Perché ci odiano? Culture neocoloniali e deindustrializzazione nel ventre molle dell’Europa

Dopo gli attentati di Parigi dello scorso 13 novembre da più parti ci si è chiesti: perché ci odiano? Questa volta le risposte, almeno quelle presenti nell’informazione generalista – che però è quella che forma l’opinione pubblica e di conseguenza le risposte politiche che a loro volta formano l’opinione pubblica in un loop senza fine – hanno tentato la carta psicologica. I terroristi altro non sarebbero che “scarti sociali” con “un livello medio-basso di cultura, una famiglia molto solida ed unita alle spalle e la pericolosa tendenza al fanatismo religioso. In tutti i terroristi si è sempre osservato che più si chiudevano ed isolavano rispetto alla società più diminuiva il loro senso di realtà, alimentando così dichiarazioni sempre più farneticanti da rendere quindi ogni loro “delirio” come giusto e possibile. In tutti i terroristi si è anche sempre osservato che la molla che li ha spinti ad agire è sempre l’odio” (qui). La scelta terrorista sarebbe la conseguenza di un’esistenza alienata e marginale che trova nell’idea forte del radicalismo islamico una prospettiva altrimenti impossibile e con internet lo strumento di relazione della propria patologia. Di tutte le risposte che i policy makers occidentali potevano escogitare questa è davvero la più incredibile. Non che ci credano essi stessi (se il capitalismo fosse così stupido sarebbe seppellito da un pezzo tra le bizzarrie della storia), ma essendo la più veicolata diviene quella socialmente più accettata, dando vita ad un processo di de-responsabilizzazione complessivo delle società occidentali. Corollario alla risposta psicologica è la richiesta di una “psicologia dell’antiterrorismo”, che miri a prevenire psichiatricamente la patologia del terrorista. Purtroppo, a queste cose l’opinione pubblica ci crede davvero.

Per quanto ci riguarda, da tempo immemore andiamo dicendo che l’attuale disordine mediorientale è il frutto del tentativo di ordinare alcune regioni del mondo ancora escluse dalla messa a profitto liberista; che il “terrorismo” è un fenomeno creato direttamente dalle politiche occidentali in Medioriente; che lo Stato islamico è tuttora armato, finanziato e coperto da precisi e individuati soggetti statuali occidentali coi propri referenti regionali. Nonostante la genesi oggettiva, va anche detto che esiste una massa di persone che al messaggio del radicalismo islamico crede in buona fede. Soprattutto, ci credono quelle migliaia di foreign fighters che dalle periferie europee decidono di andare a combattere in Medioriente. Se nella regione mediorientale la risposta alla domanda “perché ci odiano” si trova nell’interpretazione oggettiva di fatti storici secolari che hanno prodotto tale odio, nella metropoli europea va percorsa un’altra strada. Qui vogliamo dare solo due spunti interpretativi, o se vogliamo due esempi, che possano valere per un discorso generale in grado di rispondere alla domanda che agita l’incredulità del buon europeo.
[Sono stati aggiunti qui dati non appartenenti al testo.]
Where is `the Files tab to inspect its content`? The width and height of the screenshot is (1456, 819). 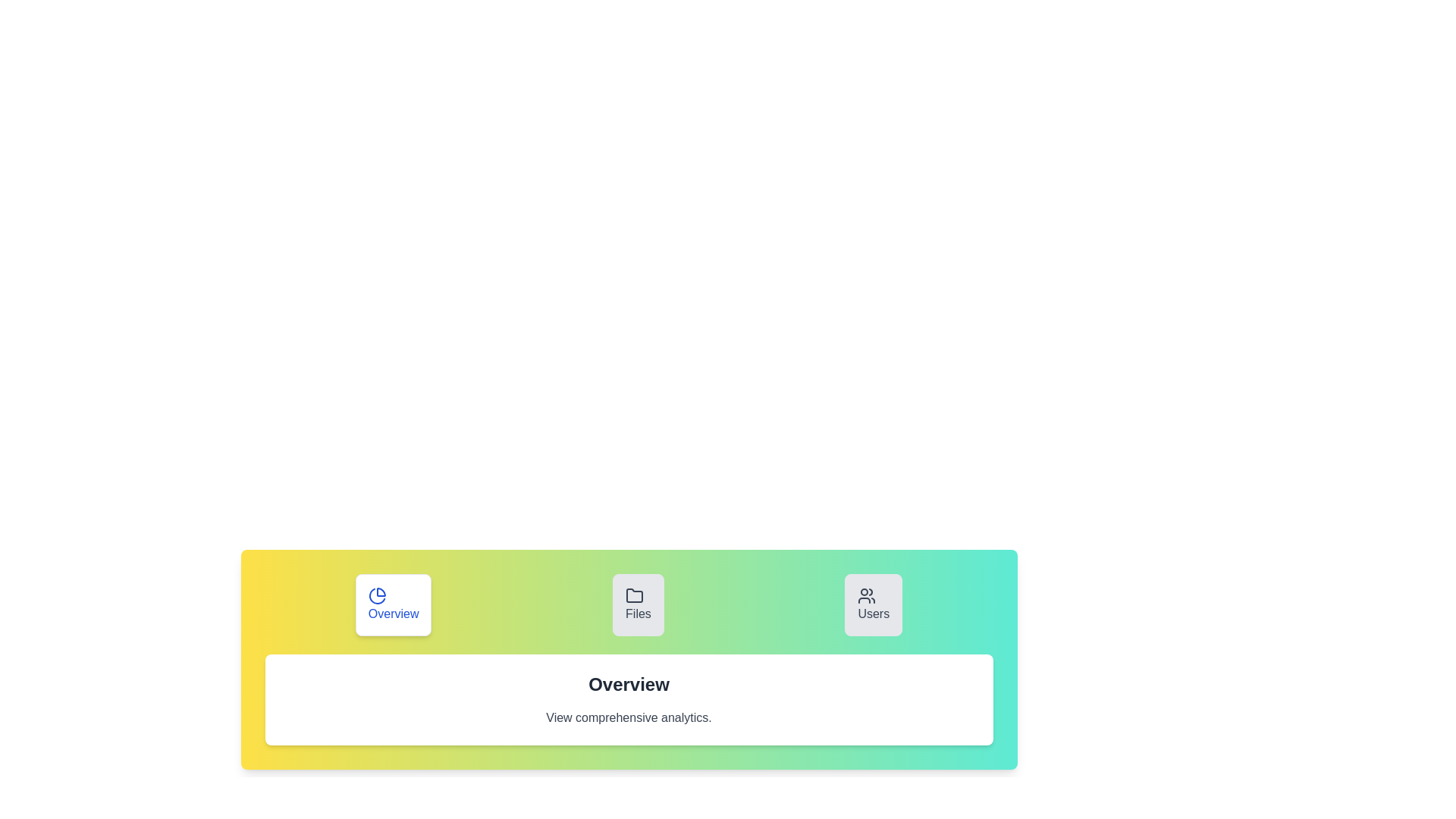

Il 23 febbraio 2005 il governo francese, con l’assenso di tutte le maggiori forze politiche di centrodestra e centrosinistra, varava la legge n.158-2005 che riconosceva il ruolo positivo del colonialismo francese nelle terre d’Oltremare e in particolare in Africa del nord e Indocina. Questo l’articolo 1:
La Nation exprime sa reconnaissance aux femmes et aux hommes qui ont participé à l’oeuvre accomplie par la France dans les anciens départements français d’Algérie, au Maroc, en Tunisie et en Indochine ainsi que dans les territoires placés antérieurement sous la souveraineté française”.
Qui invece l’articolo 4, successivamente cassato dopo una lunga trafila parlamentare che ne aveva stabilito “l’inopportunità” perché sembrava rappresentare “un’ingerenza nella storia coloniale francese”:
Les programmes scolaires reconnaissent en particulier le rôle positif de la présence française outre-mer, notamment en Afrique du Nord et accordent à l’histoire et aux sacrifices des combattants de l’armée française issus de ces territoires la place éminente à laquelle ils ont droit” (qui).

Questa legge, tutt’ora in vigore, seguiva la proclamazione della “Giornata della riconoscenza nazionale” stabilita dal governo di Jacques Chirac e approvata da tutte le maggiori forze politiche di centrodestra e centrosinistra, giornata che vede la sua celebrazione il 25 settembre. A chi andava la “riconoscenza” della Quinta Repubblica francese? Agli Harkis, termine arabo che indicava i musulmani algerini collaborazionisti con la colonizzazione francese dell’Algeria durante la lunga guerra di liberazione del Fln. Ancora, il 14 aprile 2012, Nicolas Sarkozy riconobbe la responsabilità storica della Francia “nell’abbandono degli Harkis veterani ai tempi della guerra”, nel frattempo per ovvie ragioni sbarcati a milioni in Francia dopo la liberazione del paese arabo, molti dei quali in rapporti con l’Oas e in seguito strenui sostenitori del Front National di Le Pen (padre). Ancora oggi, per dire, sono 800.000 gli Harkis presenti in territorio francese. Nel 2006 un deputato socialista, Georges Freche, per aver definito i collaborazionisti arabi “subumani”, venne espulso dal partito.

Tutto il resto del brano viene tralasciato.